C’était déjà un personnage. Merci pour elle ! 🙂
Que j’apprécie ce texte, des souvenirs en écho de tendresse et d’affection sous moqueries d’enfance ! J’avais retenu au coeur ce livre de Philippe Torreton : « Mémé »…
J’avais eu envie de le lire et puis ne l’ai pas fait. Il faudra donc y remédier. Merci beaucoup.
mémé et ses sales petits gosses qui s’aiment et ce que nos vacances d’enfant sont belles même si un peu vides parfois, quand les revivons
la « vacance », pour de bon, et je découvre avec vous que le latin « vacare » signifie « être vide » ! merci !
Tout concourt à l’émotion, ce présent, ces mots simples… merci à vous pour l’authenticité de ces restitutions, ce sont de véritables saynètes, des tableaux aussi, on respire dans les blancs du texte, on repart avec des voix, des rires fous ou sous cape, de la couleur, des odeurs de café… on le lirait en boucle !
Mille mercis en boucle aussi, vous me faites bien plaisir.
Bravo mémé & pépé !
Merci pour eux, vers là-bas !
… rien à changer à mon commentaire du 29 août… juste ce « mémé » qui m’étreint le coeur et que je suis incapable de dire ou d’écrire aujourd’hui…
Je comprends cela, l’impossibilité de prononcer ou d’écrire un nom. Merci.

* CONSIGNE ÉCRITE A: Dans la liste, recopiez la partie qui commence à la ligne contenant « Task: Click the print icon button » et finit à la ligne contenant « (x=599, y=427) », en mettant « Display » à la place de « Open ».

* LA LISTE:
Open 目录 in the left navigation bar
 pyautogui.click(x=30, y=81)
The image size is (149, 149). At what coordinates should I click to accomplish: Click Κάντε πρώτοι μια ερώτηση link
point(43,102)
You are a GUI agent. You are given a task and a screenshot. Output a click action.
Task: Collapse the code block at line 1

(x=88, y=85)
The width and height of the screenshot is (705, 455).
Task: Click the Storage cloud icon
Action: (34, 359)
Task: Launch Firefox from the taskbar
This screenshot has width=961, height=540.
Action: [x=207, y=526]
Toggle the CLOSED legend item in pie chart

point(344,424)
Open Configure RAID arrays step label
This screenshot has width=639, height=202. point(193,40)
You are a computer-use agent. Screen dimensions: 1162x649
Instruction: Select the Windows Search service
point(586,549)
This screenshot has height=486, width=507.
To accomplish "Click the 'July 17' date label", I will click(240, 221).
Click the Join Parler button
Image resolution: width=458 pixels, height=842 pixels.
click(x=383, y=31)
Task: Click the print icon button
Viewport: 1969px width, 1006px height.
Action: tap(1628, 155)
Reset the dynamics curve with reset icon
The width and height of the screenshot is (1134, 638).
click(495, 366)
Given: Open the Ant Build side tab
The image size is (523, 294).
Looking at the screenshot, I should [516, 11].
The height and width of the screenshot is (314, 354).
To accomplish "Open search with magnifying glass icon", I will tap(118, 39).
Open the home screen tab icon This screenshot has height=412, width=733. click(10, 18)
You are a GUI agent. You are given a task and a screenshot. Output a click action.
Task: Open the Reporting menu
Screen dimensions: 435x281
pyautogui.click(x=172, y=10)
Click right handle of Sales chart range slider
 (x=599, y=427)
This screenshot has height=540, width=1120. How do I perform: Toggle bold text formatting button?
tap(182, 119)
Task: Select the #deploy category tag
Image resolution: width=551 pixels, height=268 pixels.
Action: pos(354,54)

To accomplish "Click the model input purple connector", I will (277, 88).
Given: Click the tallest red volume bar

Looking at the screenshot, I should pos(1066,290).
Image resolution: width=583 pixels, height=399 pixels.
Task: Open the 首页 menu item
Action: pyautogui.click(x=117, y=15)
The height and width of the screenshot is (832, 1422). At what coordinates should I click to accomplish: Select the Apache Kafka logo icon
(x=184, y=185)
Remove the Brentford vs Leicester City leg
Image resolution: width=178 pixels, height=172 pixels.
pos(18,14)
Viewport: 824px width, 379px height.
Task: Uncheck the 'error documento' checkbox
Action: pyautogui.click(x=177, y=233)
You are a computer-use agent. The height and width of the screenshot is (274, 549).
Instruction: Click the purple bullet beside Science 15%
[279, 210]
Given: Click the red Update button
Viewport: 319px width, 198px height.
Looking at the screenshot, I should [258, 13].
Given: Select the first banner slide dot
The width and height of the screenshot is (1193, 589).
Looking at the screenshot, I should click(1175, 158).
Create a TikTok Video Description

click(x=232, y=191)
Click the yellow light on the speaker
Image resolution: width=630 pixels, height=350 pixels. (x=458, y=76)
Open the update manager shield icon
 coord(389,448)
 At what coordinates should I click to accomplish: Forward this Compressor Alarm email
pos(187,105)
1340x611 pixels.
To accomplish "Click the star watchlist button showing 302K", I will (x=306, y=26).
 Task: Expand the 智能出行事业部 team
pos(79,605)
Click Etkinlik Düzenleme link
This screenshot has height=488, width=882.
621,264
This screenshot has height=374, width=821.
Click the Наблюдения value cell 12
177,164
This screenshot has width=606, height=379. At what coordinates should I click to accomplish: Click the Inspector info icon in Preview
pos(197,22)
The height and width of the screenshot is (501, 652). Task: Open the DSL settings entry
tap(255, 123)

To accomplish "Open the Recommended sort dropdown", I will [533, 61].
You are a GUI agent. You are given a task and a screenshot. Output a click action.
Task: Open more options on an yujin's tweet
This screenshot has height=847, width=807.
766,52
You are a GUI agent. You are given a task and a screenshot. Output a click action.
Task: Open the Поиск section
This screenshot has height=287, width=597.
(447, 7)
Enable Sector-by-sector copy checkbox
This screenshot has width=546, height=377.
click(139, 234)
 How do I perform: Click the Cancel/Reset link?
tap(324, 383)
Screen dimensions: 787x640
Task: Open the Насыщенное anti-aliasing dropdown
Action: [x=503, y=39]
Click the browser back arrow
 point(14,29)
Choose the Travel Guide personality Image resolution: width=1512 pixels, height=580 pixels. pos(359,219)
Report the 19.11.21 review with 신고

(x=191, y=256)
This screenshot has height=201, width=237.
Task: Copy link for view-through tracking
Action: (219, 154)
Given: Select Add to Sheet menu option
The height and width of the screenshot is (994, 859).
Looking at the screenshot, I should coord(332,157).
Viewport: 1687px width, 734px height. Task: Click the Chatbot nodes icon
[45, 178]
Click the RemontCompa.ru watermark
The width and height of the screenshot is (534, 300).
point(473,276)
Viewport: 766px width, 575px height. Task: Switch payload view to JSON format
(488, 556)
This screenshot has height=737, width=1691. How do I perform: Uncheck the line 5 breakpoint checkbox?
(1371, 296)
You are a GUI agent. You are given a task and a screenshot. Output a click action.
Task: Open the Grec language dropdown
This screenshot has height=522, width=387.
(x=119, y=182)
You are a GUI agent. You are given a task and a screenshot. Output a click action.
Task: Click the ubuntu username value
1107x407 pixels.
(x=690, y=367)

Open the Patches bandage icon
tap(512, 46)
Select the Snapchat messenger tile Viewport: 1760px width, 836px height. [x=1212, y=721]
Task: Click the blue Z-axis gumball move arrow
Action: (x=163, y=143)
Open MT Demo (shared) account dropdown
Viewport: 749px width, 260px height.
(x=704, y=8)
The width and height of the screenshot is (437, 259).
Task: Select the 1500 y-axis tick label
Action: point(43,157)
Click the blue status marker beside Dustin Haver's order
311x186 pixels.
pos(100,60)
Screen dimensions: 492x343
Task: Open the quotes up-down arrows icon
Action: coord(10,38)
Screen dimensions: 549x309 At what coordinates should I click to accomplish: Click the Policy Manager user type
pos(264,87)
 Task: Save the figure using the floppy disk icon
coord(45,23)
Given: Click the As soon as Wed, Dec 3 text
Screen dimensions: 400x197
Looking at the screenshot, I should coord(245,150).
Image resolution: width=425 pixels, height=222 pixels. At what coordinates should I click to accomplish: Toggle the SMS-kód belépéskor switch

* CONSIGNE ÉCRITE B: D'après le texte fourni, dites par oui ou par non si chaque affirmation est juste, en citant les mots du texte qui le montrent : (i) un commentaire dit que le mot latin « vacare » veut dire « être vide » ; (ii) un commentaire parle d'odeurs de thé ; (iii) un commentaire renvoie à un commentaire du 29 août.

* RÉPONSE ATTENDUE A:
Task: Click the print icon button
Viewport: 1969px width, 1006px height.
Action: tap(1628, 155)
Reset the dynamics curve with reset icon
The width and height of the screenshot is (1134, 638).
click(495, 366)
Given: Display the Ant Build side tab
The image size is (523, 294).
Looking at the screenshot, I should [516, 11].
The height and width of the screenshot is (314, 354).
To accomplish "Display search with magnifying glass icon", I will tap(118, 39).
Display the home screen tab icon This screenshot has height=412, width=733. click(10, 18)
You are a GUI agent. You are given a task and a screenshot. Output a click action.
Task: Display the Reporting menu
Screen dimensions: 435x281
pyautogui.click(x=172, y=10)
Click right handle of Sales chart range slider
 (x=599, y=427)

* RÉPONSE ATTENDUE B:
(i) Oui : « je découvre avec vous que le latin « vacare » signifie « être vide » ».
(ii) Non : « des odeurs de café ».
(iii) Oui : « rien à changer à mon commentaire du 29 août ».